### DATASET RECORDS
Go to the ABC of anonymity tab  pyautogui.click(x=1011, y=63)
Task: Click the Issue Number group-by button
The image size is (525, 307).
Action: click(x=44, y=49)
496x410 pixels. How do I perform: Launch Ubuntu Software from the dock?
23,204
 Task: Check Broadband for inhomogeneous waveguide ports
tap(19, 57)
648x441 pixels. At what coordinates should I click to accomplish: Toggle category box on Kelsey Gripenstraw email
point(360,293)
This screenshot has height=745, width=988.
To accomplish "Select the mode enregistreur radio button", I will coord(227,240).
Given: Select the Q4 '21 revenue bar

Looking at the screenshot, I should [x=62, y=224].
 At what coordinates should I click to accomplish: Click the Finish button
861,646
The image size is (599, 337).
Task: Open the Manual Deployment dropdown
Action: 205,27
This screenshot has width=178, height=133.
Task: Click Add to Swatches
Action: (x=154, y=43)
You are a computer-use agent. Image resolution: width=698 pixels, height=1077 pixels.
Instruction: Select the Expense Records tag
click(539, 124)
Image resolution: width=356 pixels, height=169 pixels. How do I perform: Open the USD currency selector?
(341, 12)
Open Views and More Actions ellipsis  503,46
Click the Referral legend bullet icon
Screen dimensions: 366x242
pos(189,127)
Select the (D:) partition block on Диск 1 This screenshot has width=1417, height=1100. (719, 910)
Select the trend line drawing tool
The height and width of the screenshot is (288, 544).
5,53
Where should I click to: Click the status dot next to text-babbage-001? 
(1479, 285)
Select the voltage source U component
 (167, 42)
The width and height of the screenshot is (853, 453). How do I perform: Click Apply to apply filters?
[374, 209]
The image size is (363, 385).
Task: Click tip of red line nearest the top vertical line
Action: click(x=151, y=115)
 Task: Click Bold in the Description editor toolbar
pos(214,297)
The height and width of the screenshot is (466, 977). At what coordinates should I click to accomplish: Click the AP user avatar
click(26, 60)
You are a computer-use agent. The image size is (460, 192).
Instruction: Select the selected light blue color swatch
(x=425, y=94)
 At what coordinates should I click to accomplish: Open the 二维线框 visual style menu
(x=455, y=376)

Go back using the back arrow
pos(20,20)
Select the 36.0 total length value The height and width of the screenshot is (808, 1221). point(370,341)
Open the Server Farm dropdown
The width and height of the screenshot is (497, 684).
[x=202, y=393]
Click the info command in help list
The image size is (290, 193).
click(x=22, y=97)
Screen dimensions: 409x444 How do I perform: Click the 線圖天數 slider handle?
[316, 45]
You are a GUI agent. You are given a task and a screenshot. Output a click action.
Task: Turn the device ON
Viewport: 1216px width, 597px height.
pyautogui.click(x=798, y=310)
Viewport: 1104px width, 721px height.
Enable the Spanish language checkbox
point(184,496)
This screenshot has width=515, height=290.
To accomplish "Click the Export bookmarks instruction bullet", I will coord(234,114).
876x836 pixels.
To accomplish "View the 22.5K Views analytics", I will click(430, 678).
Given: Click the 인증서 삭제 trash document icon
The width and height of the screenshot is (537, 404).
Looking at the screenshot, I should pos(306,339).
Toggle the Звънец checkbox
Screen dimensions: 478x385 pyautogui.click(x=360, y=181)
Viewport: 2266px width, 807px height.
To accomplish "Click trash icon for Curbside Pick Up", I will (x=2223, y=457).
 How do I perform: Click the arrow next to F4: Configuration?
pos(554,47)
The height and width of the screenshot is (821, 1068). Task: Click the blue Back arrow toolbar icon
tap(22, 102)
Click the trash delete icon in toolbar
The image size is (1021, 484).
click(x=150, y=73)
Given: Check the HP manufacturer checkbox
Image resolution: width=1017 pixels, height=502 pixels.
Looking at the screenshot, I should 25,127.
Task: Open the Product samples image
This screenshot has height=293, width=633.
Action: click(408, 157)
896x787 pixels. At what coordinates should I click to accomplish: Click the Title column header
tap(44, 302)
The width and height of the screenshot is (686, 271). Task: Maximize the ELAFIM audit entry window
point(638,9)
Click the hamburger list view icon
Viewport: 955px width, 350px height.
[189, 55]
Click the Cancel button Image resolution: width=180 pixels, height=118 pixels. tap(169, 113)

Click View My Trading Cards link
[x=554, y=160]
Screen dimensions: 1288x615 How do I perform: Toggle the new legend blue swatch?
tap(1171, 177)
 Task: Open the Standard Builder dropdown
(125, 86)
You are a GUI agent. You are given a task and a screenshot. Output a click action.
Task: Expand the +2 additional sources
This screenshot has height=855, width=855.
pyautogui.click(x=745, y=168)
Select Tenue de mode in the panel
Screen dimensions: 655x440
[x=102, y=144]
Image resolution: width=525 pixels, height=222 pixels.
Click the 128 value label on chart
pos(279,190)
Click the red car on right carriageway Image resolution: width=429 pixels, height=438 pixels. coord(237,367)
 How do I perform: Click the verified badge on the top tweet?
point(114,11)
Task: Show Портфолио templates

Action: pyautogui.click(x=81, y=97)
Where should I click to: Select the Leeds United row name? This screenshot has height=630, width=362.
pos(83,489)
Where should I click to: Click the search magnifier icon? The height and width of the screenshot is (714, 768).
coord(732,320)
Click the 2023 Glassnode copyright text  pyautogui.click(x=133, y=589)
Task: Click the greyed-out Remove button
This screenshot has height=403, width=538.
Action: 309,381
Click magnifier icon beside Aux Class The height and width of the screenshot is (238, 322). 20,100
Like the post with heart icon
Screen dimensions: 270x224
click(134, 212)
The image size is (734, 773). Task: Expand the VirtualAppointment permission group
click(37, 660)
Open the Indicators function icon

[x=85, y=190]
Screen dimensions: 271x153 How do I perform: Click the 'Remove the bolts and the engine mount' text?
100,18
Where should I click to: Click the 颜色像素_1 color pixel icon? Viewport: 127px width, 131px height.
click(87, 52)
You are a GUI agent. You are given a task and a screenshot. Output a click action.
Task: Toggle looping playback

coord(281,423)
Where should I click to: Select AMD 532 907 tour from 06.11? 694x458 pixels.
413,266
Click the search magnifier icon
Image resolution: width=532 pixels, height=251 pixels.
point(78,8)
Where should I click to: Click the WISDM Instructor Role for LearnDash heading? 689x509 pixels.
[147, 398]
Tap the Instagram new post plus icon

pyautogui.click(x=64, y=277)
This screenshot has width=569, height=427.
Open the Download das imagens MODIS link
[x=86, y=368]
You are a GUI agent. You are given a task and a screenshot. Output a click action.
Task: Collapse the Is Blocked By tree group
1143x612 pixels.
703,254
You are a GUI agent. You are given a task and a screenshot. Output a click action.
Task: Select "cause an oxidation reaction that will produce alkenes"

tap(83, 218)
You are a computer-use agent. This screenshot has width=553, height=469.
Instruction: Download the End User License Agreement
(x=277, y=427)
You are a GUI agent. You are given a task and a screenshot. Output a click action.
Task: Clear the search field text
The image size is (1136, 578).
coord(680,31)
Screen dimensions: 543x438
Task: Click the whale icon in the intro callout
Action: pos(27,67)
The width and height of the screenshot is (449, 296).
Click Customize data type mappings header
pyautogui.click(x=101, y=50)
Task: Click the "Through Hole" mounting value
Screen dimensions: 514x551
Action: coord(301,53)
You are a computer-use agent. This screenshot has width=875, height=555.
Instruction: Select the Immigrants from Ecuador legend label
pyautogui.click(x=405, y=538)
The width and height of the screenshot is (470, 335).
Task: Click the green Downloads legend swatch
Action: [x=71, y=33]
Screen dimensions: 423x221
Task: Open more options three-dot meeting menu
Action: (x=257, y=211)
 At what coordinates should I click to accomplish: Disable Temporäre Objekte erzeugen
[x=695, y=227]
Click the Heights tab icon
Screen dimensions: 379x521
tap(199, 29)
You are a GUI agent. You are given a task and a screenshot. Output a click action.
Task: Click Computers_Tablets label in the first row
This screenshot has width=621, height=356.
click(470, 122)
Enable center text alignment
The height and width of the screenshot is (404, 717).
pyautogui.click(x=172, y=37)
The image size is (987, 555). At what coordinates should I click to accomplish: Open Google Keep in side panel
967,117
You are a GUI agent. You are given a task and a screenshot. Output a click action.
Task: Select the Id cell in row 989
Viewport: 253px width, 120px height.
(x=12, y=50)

### ASSIGNMENT
From the listing, please work out how many lines contain "Views". Give the number only.

### RESPONSE BELOW
2